* What is being asked *
Output all of the records word for word and drop the images.

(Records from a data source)
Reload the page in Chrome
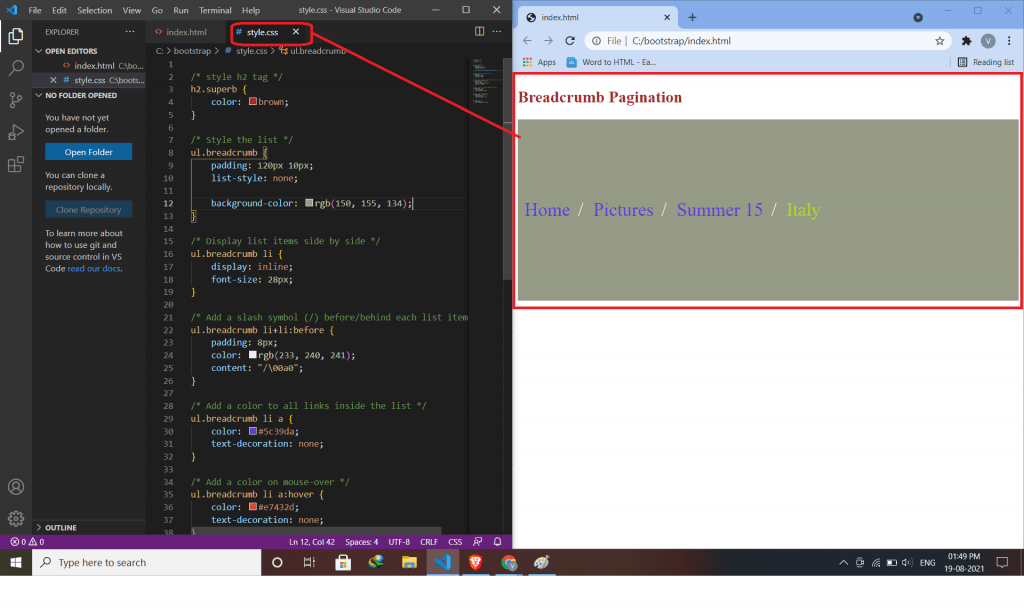Viewport: 1024px width, 612px height. [570, 41]
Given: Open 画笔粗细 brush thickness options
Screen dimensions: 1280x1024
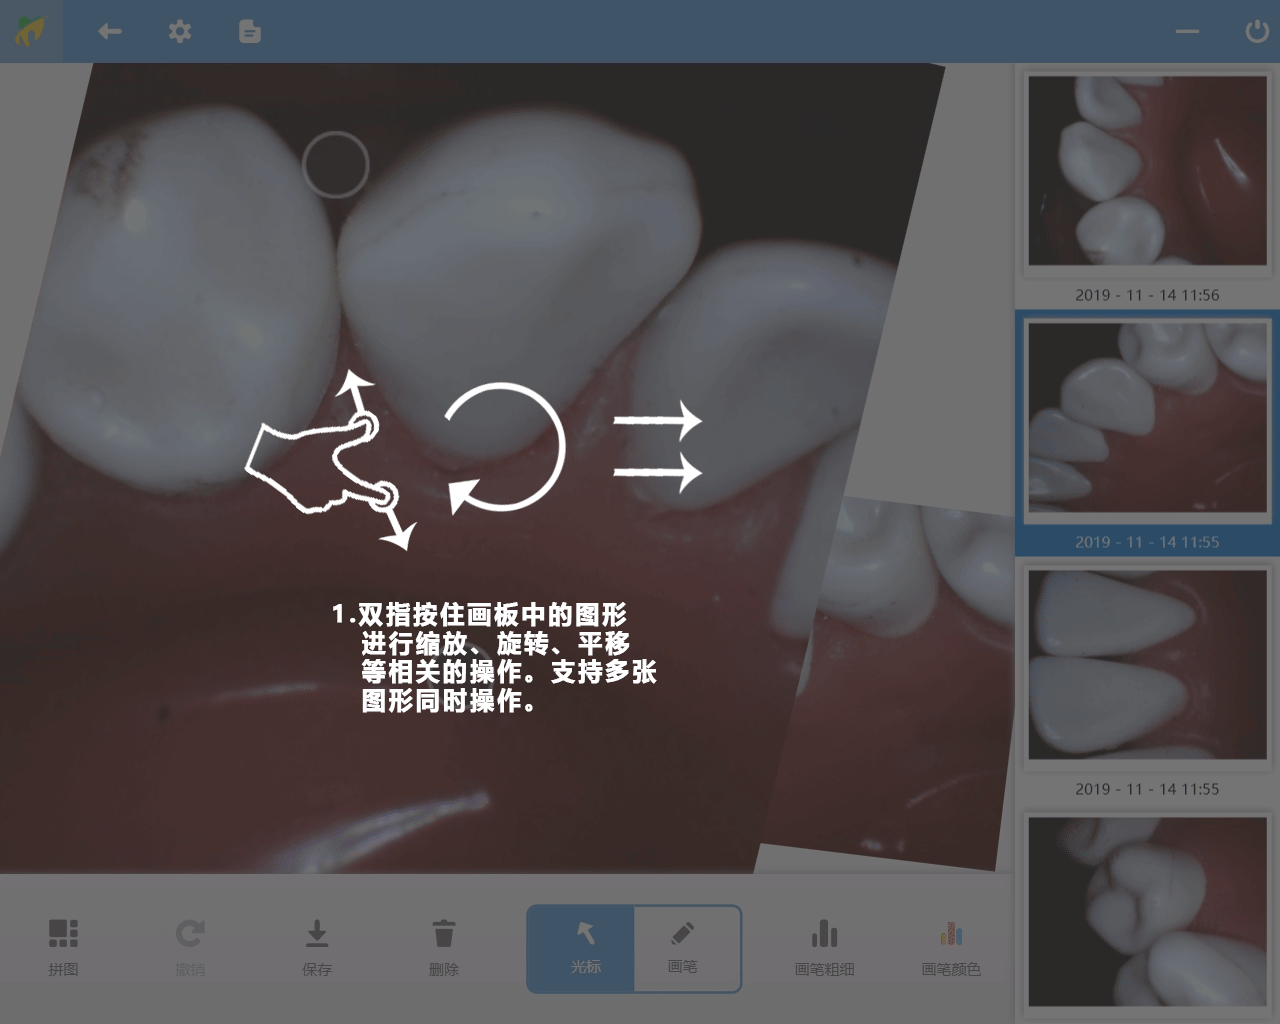Looking at the screenshot, I should coord(824,946).
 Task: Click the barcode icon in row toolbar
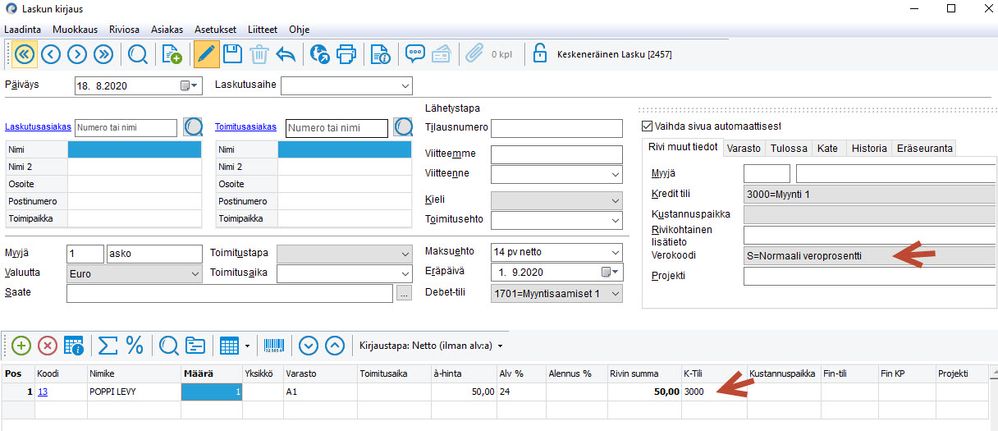point(274,346)
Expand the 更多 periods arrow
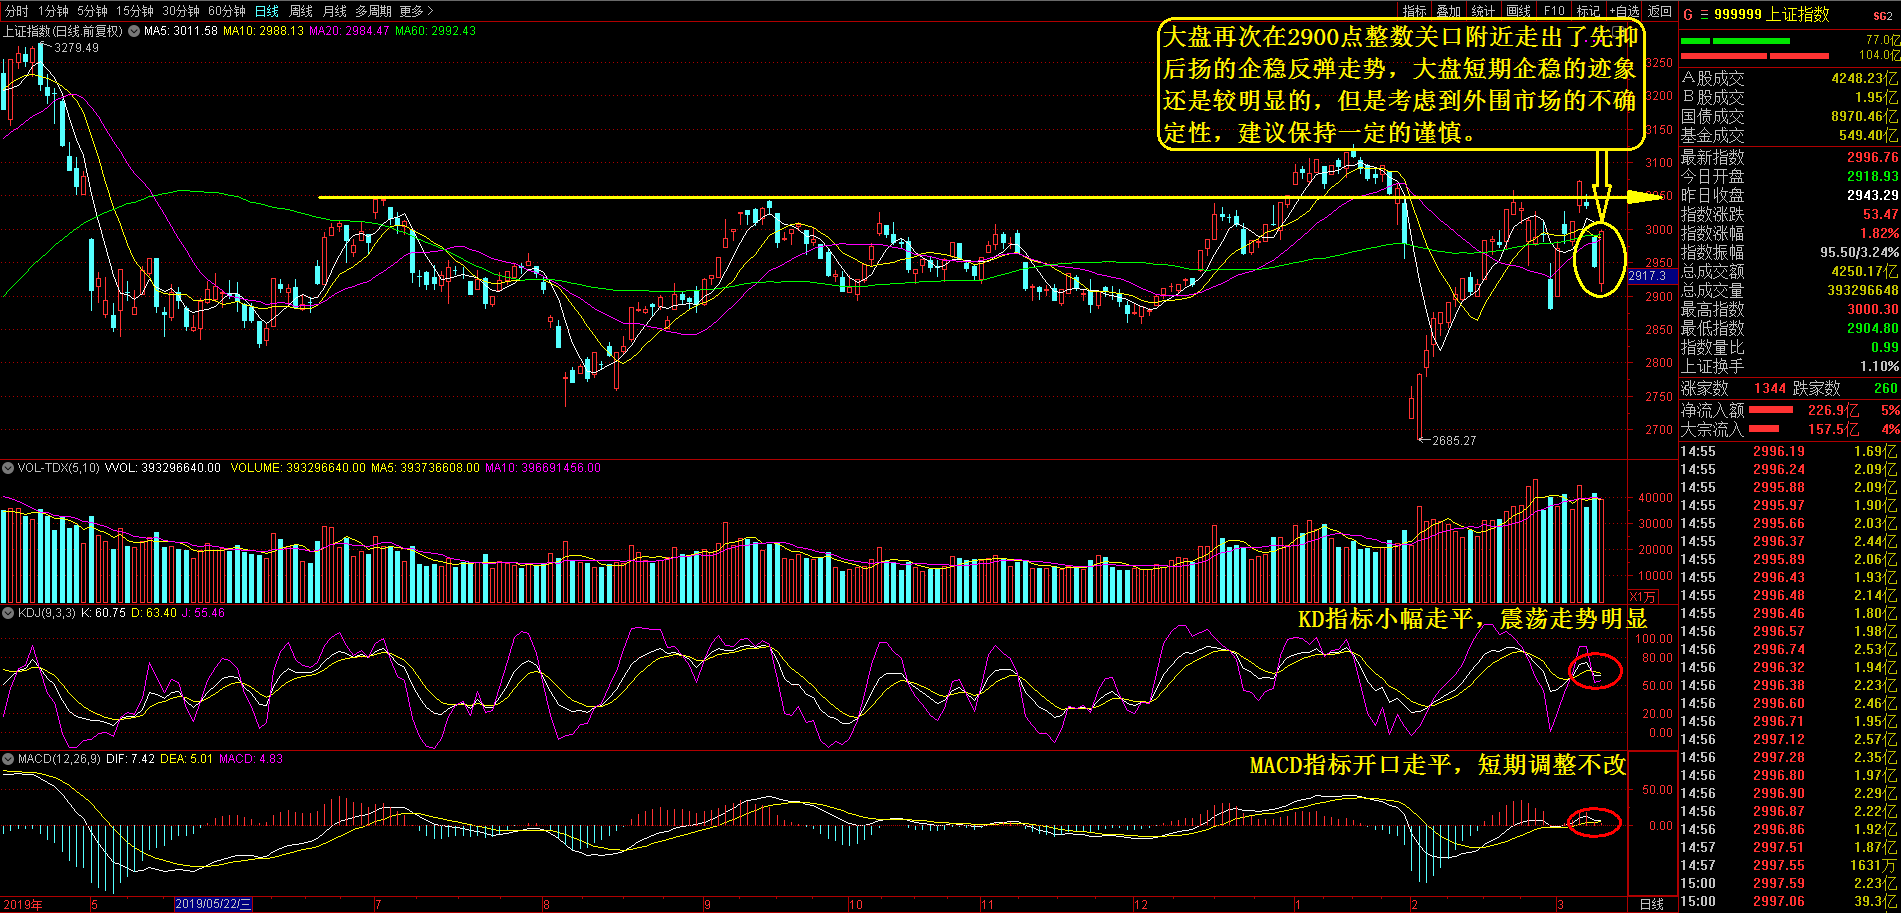This screenshot has height=913, width=1901. 430,11
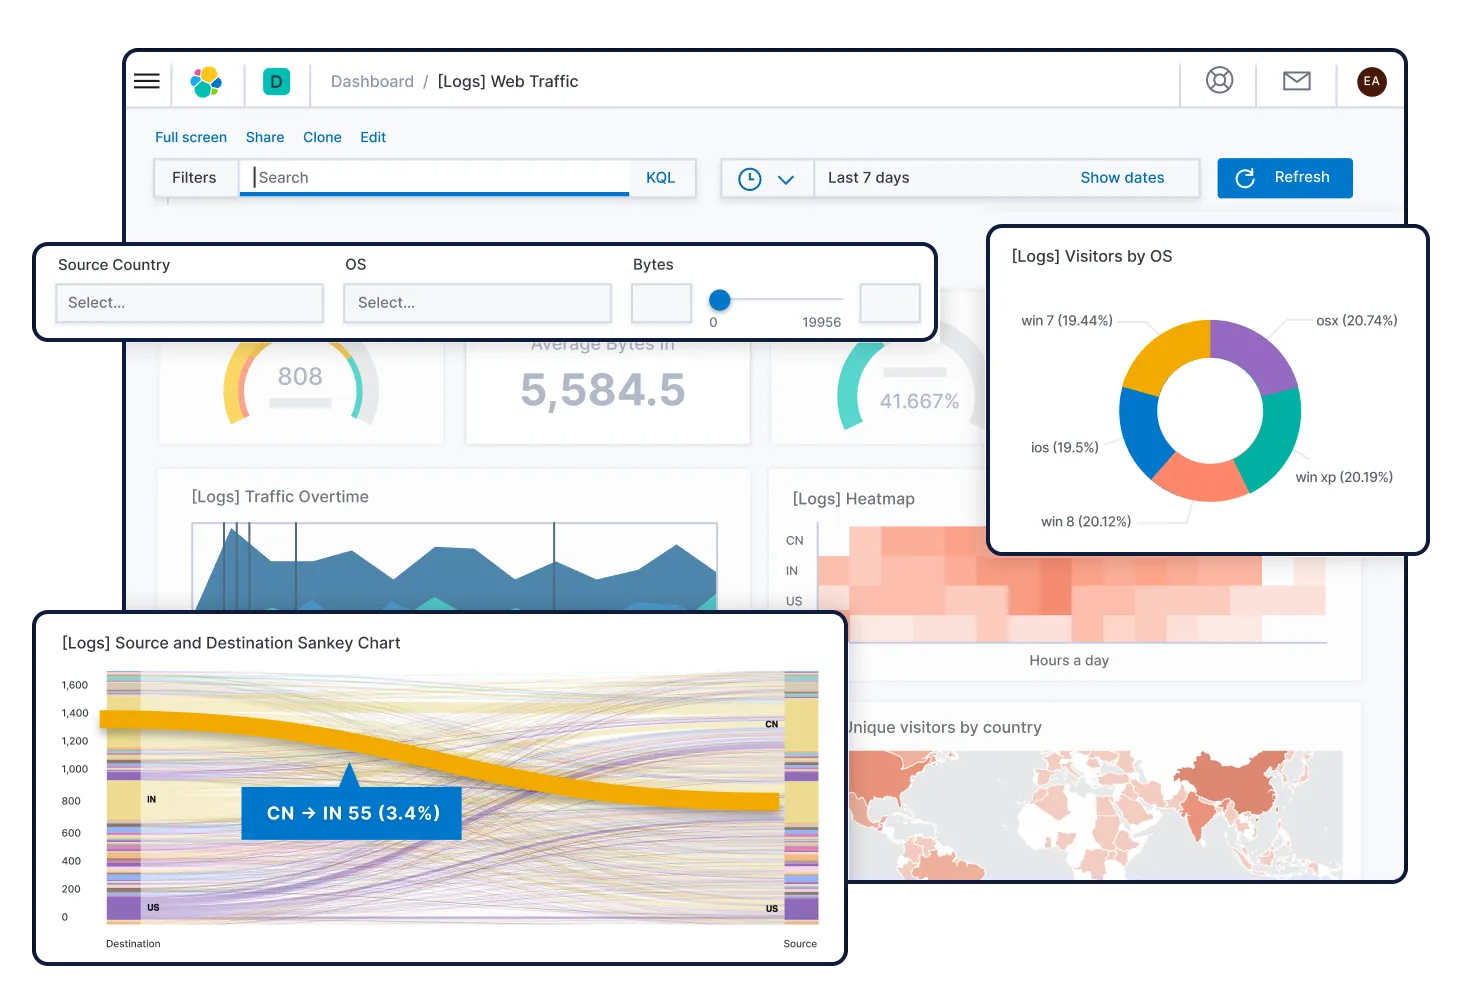Open the time range chevron dropdown
The image size is (1460, 1000).
[x=786, y=178]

* Result for this task *
Reload the page in Chrome
Viewport: 1024px width, 612px height. [570, 41]
Given: Open 画笔粗细 brush thickness options
Screen dimensions: 1280x1024
Looking at the screenshot, I should coord(824,946).
 Task: Click the barcode icon in row toolbar
point(274,346)
Expand the 更多 periods arrow
This screenshot has height=913, width=1901. 430,11
Open the time range chevron dropdown
The image size is (1460, 1000).
[x=786, y=178]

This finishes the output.